Natalie Archibald Smoot, assistant to the dean of the College of Humanities and Social Sciences, is the organizer of the event. She said the Kiger Hour is a 10-minute presentation and dinner held monthly by the college.
“(Kiger) started this event just to involve the community, to let the community know what our college is about, all of the diverse departments that we hold. For everyone to be part of the university,” Smoot said.
The banquet hall at Hamilton’s was filled with members of the community and USU faculty that came to eat and listen to Lancy’s presentation.
Lancy presented incidents where children injured or killed their parents when asked to do chores. He said the anti-chore attitude is strange compared to most of the world.
“Universally in cultures outside of the present, children are expected to volunteer to help and they respond eagerly. Indeed, so eager are they to fit in and be useful they sometimes need to be directed away from tasks that are dangerous or beyond their capacity,” Lancy said.
Lancy showed slides to the audience that showed very small children doing household chores such as digging in the yard. He said there is a learning curve to doing housework with children.
According to Lancy, children go through a “preschool” stage in working. This stage consists of children mimicking work in their play. The children then move to a “kindergarten” stage where they do small chores like running errands next door or selling produce.
“All these task components gradually help develop the child, it’s really the core of an education,” Lancy said. “Around 7 years old, 8 years old, it reaches a point where it basically can do pretty serious kinds of things without supervision.”
There are several downsides to this model that Lancy said he needed to address. He said the line between household chores and child labor sometimes did not exist. Children will do dangerous work to provide for their families like pouring molten aluminum into molds without wearing protective equipment.
“”Girls are much more useful than boys, that should come as a surprise to no one,” Lancy said drawing laughter from the audience. He said girls are often so useful at home that their parents don’t send them to school so they can continue to help around the home.
“I hypothesized that there is a critical period in a child’s development, probably from the age of two to three,” Lancy said, “when they are ready and willing and eager to be helpful. That’s really important, a very powerful motive. If there’s no response to that motivation, if no one takes them up on the offer to be helpful, it will be extinguished.”

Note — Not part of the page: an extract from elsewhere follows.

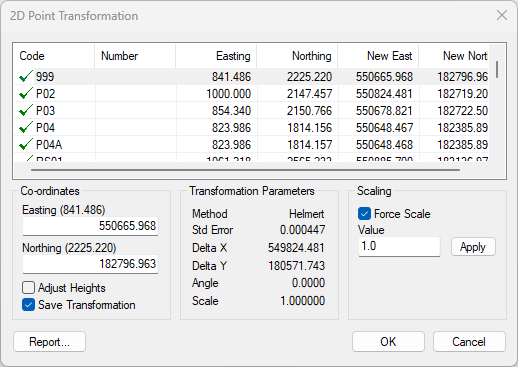Click the New East column header
Image resolution: width=518 pixels, height=367 pixels.
click(x=378, y=56)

Lancy said by the time parents in Western societies decide their children are ready to help out it’s too late and the children will not help. He ended his presentation by showing a news clip that showed two parents who went on strike and camped outside. They refused to wash dishes, make meals and drive the children around until they did their chores.
Patricia Gantt, associate dean of the college, presented Lancy with a Kiger Hour clock.
“Not to remind of when your chores are due,” Gantt said, “but to remind you of this wonderful evening and how much we appreciate everything you shared, with your insight and beyond that the years of your superlative teaching and research.”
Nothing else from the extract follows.